== REQUIRED WORK ==
Look below for the line containing "Task: Click 立即登录 to sign in" and the line containing "Task: Pin the Photos widget"; repeat exactly those two lines and all lines between them, and nothing else.
[INPUT FOR THIS TASK Boundary: Start]
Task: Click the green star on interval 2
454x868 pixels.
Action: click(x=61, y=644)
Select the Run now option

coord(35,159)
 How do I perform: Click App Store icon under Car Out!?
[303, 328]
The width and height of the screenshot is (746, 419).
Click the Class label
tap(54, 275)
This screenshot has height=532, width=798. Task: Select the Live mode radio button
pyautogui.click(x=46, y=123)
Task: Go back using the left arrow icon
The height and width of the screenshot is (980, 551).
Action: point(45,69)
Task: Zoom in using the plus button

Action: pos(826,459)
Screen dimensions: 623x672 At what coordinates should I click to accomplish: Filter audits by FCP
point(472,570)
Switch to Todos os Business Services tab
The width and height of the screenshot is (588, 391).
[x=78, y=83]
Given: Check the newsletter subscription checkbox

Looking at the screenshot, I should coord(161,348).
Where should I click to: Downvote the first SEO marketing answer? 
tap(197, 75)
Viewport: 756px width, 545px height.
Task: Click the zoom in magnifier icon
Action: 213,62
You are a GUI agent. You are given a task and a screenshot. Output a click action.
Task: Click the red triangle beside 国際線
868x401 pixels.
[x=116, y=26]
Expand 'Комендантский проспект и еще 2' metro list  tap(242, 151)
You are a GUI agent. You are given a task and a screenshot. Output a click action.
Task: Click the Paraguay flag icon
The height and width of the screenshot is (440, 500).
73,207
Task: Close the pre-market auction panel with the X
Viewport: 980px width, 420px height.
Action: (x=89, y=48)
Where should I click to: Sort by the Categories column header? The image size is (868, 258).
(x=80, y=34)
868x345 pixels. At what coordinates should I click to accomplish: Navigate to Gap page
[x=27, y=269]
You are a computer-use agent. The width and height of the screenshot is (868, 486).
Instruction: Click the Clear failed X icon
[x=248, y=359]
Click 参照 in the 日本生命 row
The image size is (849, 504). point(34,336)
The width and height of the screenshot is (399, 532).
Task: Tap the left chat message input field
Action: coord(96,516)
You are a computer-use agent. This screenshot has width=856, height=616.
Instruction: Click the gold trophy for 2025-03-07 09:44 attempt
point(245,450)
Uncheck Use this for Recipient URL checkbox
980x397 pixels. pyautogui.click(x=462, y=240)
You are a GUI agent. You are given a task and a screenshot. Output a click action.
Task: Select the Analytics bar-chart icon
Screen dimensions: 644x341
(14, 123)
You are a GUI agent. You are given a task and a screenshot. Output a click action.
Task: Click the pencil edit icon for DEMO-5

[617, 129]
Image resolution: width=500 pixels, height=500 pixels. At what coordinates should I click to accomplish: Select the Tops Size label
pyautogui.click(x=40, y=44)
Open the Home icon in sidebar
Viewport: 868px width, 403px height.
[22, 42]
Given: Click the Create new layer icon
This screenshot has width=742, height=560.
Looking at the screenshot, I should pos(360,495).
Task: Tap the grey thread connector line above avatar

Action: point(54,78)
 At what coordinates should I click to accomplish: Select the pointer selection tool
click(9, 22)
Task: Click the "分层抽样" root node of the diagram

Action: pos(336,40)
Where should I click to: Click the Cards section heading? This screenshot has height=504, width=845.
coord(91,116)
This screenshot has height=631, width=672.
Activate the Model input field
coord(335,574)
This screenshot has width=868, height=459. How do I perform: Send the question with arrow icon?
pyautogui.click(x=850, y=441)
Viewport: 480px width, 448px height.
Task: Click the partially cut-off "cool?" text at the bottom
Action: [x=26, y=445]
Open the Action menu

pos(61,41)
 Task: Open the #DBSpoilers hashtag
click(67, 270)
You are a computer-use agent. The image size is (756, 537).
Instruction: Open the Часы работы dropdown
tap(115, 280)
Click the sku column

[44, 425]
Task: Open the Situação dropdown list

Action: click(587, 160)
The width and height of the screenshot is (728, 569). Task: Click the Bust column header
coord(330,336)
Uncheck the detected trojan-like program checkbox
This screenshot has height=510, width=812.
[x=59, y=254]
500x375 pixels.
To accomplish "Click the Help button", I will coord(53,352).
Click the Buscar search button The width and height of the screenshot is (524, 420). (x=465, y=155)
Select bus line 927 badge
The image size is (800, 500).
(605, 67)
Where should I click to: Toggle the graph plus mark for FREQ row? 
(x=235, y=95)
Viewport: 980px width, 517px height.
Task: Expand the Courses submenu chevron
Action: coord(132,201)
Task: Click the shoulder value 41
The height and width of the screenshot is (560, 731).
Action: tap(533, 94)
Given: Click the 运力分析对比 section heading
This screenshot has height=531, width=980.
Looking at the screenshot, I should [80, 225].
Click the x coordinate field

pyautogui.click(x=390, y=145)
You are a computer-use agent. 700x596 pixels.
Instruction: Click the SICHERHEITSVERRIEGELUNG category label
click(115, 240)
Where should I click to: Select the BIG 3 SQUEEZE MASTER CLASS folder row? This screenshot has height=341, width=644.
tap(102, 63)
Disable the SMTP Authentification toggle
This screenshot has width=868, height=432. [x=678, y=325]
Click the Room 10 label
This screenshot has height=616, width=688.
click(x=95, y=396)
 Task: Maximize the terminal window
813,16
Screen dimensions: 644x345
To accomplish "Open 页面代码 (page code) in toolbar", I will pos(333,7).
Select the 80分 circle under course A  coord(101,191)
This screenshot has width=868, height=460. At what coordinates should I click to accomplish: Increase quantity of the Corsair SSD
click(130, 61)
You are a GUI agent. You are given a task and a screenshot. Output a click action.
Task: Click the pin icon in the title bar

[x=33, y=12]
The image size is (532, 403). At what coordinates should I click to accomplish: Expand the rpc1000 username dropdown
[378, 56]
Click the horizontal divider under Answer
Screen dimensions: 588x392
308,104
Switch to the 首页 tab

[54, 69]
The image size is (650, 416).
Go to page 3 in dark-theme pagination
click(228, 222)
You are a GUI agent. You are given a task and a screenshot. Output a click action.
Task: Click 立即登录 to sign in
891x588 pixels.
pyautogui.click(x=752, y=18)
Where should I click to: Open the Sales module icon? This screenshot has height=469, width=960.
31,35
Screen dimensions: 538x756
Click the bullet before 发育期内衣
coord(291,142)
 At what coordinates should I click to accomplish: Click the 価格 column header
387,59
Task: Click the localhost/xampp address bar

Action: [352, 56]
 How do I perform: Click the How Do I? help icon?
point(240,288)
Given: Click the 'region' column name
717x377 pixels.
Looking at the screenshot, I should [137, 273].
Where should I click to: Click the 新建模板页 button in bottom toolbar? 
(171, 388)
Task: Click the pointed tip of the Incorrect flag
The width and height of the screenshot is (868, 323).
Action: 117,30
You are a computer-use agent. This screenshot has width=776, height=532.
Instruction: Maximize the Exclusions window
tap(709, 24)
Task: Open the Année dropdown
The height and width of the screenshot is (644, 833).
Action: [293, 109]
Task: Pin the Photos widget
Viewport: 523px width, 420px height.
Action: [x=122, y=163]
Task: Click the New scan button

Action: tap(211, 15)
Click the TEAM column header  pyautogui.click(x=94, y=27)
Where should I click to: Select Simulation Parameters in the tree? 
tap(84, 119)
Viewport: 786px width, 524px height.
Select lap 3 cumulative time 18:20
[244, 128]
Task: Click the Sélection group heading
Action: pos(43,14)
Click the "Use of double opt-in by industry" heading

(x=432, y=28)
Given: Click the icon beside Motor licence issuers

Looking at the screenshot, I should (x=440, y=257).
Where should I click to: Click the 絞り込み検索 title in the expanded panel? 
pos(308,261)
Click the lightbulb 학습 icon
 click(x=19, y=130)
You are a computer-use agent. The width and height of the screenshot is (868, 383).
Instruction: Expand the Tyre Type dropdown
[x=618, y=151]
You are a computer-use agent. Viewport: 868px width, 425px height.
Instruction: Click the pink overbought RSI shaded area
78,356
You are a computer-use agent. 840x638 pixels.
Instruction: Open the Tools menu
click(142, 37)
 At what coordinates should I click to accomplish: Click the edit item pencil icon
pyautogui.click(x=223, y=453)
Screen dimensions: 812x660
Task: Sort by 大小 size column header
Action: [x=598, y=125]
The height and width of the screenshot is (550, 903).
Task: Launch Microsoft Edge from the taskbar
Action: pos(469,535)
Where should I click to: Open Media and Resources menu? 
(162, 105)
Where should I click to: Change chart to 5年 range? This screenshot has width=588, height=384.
[INPUT FOR THIS TASK Boundary: End]
== SOLUTION FOR THIS EXERCISE ==
Task: Click 立即登录 to sign in
891x588 pixels.
pyautogui.click(x=752, y=18)
Where should I click to: Open the Sales module icon? This screenshot has height=469, width=960.
31,35
Screen dimensions: 538x756
Click the bullet before 发育期内衣
coord(291,142)
 At what coordinates should I click to accomplish: Click the 価格 column header
387,59
Task: Click the localhost/xampp address bar

Action: [352, 56]
 How do I perform: Click the How Do I? help icon?
point(240,288)
Given: Click the 'region' column name
717x377 pixels.
Looking at the screenshot, I should [137, 273].
Where should I click to: Click the 新建模板页 button in bottom toolbar? 
(171, 388)
Task: Click the pointed tip of the Incorrect flag
The width and height of the screenshot is (868, 323).
Action: 117,30
You are a computer-use agent. This screenshot has width=776, height=532.
Instruction: Maximize the Exclusions window
tap(709, 24)
Task: Open the Année dropdown
The height and width of the screenshot is (644, 833).
Action: [293, 109]
Task: Pin the Photos widget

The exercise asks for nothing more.